Certain Answers Meet Zero-One Laws
The talk will start with a brief overview of querying incomplete information in databases and its main computational challenges. I will present a summary of the work that came out of the Edinburgh group in the past several years, before concentrating on the core of the talk, reflected in the title. Querying incomplete data invariably relies on the very coarse classification of query answers into those that are certain and those that are not. Such a classification is often very costly, and we refine it by measuring how close an answer is to certainty.

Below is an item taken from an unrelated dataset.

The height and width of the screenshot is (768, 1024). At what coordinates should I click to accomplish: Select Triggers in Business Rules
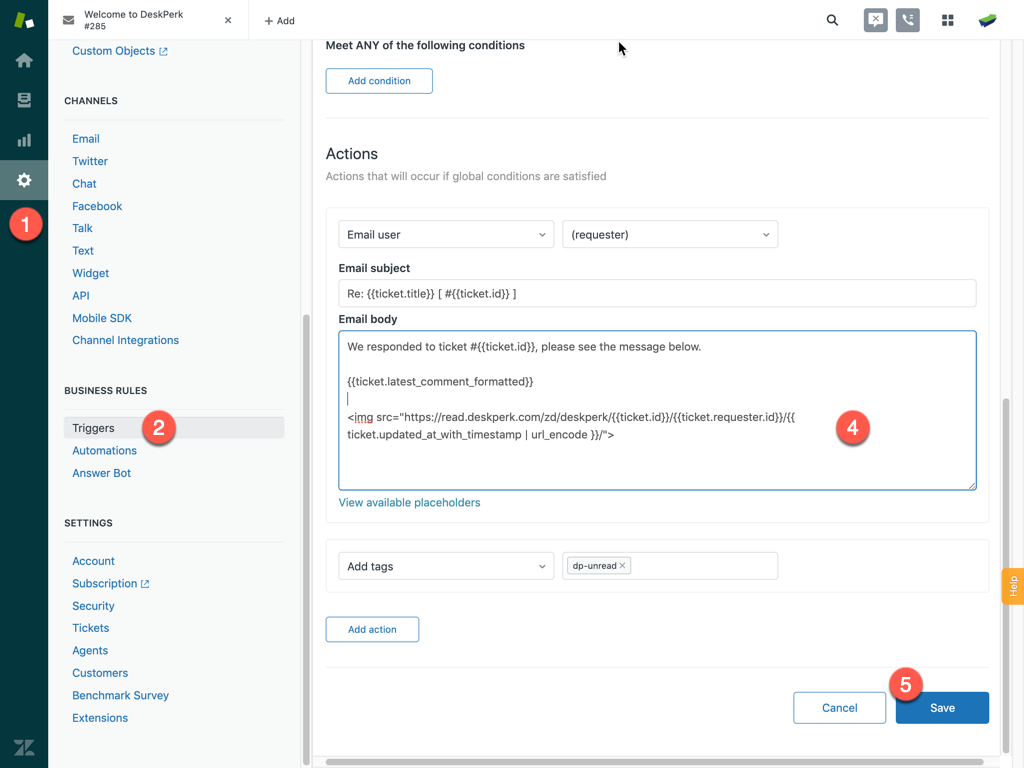[94, 428]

This measure is defined as the probability that the query is true under a random interpretation of missing information in a database. Since there are infinitely many such interpretations, to pick one at random we adopt the approach used in the study of asymptotic properties and 0-1 laws for logical sentences and define the measure as the limit of a sequence. We show that in the standard model of missing data, the 0-1 law is observed: this limit always exists and can be only 0 or 1 for a very large class of queries. Thus, query answers are either almost certainly true, or almost certainly false, and this classification behaves very well computationally. When databases satisfy constraints, the measure is defined as the conditional probability of the query being true if the constraints are true. This can now be an arbitrary rational number, which is always computable. Another refinement of the notion of certainty views answers with a larger set of interpretations that make them true as better ones. We pinpoint the exact complexity of finding best answers for first-order queries.